Diphtheria MBAs have been shown previously to have superior performance to most ELISAs when compared with TNT [9, 10]. With all binding assays (e.g., MBA, ELISA), it is possible to detect non-neutralizing antibodies to the toxoid [1], including to vaccines containing CRM197 genetic mutants of diphtheria toxin. The diphtheria MBA described here has already been used for multi-antigen serosurveys in several developing countries [17–19] and should be broadly useful as part of integrated monitoring of public health program impact where use of the TNT would be cost prohibitive and neutralization results are not required [6].
Supplementary Material
Highlights.
We developed and validated a multiplex bead assay (MBA) for diphtheria IgG antibodies
MBA values correlated well (R=0.88) with the toxin neutralization test (TNT)
MBA sensitivity was 95% and specificity was 83%, compared with TNT (≥0.01 IU/ml)
MBAs including diphtheria facilitate integrated serosurveys and program monitoring
Acknowledgements
We would like to thank Kathleen Wannemuehler and Minal Patel at CDC for technical advice on evaluation design.

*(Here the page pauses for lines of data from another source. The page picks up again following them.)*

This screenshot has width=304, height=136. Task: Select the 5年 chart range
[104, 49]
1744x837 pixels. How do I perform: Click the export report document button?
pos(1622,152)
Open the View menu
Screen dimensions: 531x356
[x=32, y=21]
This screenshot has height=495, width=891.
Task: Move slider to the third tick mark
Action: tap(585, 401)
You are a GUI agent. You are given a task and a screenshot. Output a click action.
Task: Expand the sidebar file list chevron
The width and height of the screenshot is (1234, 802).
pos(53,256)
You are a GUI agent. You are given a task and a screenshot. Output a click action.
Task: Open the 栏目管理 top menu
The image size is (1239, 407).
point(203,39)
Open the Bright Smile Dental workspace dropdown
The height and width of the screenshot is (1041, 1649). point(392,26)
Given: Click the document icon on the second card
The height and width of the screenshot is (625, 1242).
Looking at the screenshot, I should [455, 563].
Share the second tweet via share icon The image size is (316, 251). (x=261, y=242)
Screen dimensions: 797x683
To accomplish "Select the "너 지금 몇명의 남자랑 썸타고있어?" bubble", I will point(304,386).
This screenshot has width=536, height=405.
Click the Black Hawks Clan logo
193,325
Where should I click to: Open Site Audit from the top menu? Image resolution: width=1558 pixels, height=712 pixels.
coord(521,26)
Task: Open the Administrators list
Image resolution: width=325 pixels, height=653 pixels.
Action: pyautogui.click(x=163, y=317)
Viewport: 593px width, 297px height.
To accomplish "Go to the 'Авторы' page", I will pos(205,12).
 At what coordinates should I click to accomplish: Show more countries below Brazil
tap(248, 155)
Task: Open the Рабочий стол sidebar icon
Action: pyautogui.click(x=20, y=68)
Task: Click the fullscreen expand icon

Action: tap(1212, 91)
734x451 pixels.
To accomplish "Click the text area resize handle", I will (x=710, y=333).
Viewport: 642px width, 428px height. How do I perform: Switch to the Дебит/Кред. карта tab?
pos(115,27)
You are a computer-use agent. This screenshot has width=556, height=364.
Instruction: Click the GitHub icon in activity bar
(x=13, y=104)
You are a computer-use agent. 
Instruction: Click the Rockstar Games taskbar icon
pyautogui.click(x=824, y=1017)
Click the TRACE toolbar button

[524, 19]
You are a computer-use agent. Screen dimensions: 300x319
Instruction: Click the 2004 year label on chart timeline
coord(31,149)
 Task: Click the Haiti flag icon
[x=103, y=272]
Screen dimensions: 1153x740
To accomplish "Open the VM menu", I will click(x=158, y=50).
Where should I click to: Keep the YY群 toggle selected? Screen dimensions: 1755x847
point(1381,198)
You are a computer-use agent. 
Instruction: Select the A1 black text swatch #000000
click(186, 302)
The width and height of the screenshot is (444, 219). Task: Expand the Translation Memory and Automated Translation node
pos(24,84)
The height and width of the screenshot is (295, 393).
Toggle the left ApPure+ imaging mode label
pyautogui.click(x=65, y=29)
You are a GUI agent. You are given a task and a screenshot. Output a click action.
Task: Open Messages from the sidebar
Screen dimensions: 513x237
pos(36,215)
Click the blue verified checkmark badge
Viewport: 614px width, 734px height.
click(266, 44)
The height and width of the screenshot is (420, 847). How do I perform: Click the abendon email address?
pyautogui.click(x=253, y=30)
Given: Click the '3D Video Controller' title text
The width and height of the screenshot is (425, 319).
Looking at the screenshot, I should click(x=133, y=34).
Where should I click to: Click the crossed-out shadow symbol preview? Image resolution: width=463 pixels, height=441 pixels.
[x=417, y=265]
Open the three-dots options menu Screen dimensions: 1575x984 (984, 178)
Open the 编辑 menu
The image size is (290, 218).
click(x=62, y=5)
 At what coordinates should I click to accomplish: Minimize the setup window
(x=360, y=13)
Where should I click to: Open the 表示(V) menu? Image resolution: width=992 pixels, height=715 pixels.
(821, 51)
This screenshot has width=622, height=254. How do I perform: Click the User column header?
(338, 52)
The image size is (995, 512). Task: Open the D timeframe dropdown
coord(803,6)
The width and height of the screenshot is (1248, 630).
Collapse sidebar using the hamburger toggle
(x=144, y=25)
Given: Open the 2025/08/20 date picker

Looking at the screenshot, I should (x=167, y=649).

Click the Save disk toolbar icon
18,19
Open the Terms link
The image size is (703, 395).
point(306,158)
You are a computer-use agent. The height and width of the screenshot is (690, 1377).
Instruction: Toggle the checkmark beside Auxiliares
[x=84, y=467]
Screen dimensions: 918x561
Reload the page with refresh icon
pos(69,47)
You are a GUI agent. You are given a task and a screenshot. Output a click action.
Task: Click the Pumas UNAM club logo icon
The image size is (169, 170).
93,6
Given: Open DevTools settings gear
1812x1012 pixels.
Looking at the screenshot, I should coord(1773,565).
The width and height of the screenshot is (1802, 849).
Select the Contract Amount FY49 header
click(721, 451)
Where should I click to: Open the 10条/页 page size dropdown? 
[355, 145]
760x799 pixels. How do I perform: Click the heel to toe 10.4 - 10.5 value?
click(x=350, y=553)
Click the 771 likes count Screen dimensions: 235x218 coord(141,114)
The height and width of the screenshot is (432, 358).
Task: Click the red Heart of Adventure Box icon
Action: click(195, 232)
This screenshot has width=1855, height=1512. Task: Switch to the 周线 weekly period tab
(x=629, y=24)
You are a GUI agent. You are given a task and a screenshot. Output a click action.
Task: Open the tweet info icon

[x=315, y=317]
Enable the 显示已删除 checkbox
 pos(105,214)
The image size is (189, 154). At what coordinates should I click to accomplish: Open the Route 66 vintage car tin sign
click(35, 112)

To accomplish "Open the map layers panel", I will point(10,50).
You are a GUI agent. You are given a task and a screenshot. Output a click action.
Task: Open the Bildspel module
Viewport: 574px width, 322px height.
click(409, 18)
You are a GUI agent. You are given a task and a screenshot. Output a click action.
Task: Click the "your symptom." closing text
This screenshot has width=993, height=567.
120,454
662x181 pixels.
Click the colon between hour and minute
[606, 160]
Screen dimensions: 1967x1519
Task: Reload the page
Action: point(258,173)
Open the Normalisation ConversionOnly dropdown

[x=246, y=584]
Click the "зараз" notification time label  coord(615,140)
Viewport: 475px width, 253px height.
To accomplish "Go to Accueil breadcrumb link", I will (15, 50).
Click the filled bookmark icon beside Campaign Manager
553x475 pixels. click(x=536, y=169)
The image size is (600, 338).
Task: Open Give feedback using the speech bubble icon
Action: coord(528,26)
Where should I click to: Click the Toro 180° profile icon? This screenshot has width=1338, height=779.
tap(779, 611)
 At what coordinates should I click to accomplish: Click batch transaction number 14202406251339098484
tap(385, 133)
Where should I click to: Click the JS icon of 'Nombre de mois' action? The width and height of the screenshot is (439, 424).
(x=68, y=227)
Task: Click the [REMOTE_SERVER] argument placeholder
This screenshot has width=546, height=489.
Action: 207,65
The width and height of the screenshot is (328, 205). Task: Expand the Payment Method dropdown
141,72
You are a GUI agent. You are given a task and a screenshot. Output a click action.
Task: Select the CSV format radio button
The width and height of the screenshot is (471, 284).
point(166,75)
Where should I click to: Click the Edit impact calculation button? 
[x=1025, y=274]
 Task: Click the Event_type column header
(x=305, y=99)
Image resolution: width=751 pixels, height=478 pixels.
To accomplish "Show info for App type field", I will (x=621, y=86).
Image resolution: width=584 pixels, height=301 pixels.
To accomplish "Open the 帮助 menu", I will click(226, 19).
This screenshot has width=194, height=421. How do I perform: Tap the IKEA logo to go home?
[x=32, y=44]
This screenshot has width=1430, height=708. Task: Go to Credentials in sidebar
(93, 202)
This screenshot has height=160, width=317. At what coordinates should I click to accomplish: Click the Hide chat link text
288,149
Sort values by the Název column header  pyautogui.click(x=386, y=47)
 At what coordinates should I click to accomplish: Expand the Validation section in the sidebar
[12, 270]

We also thank Paul Stickings at National Institute for Biological Standards and Control, UK; Christina Von Hunolstein at National Institute of Health (ISS), Italy; Jarad Schiffer and Rania Tohme at CDC for helpful discussion about the interpretation of results.
Funding
This research did not receive any specific grant from funding agencies in the public, commercial, or not-for-profit sectors.
Footnotes
Disclaimer
Use of trade names is for identification only and does not imply endorsement by the Public Health Service or by the U.S. Department of Health and Human Services. The findings and conclusions in this report are those of the authors and do not necessarily represent the official position of the U.S. Centers for Disease Control and Prevention.
Competing Interests
The authors declare no financial or other conflicts of interest.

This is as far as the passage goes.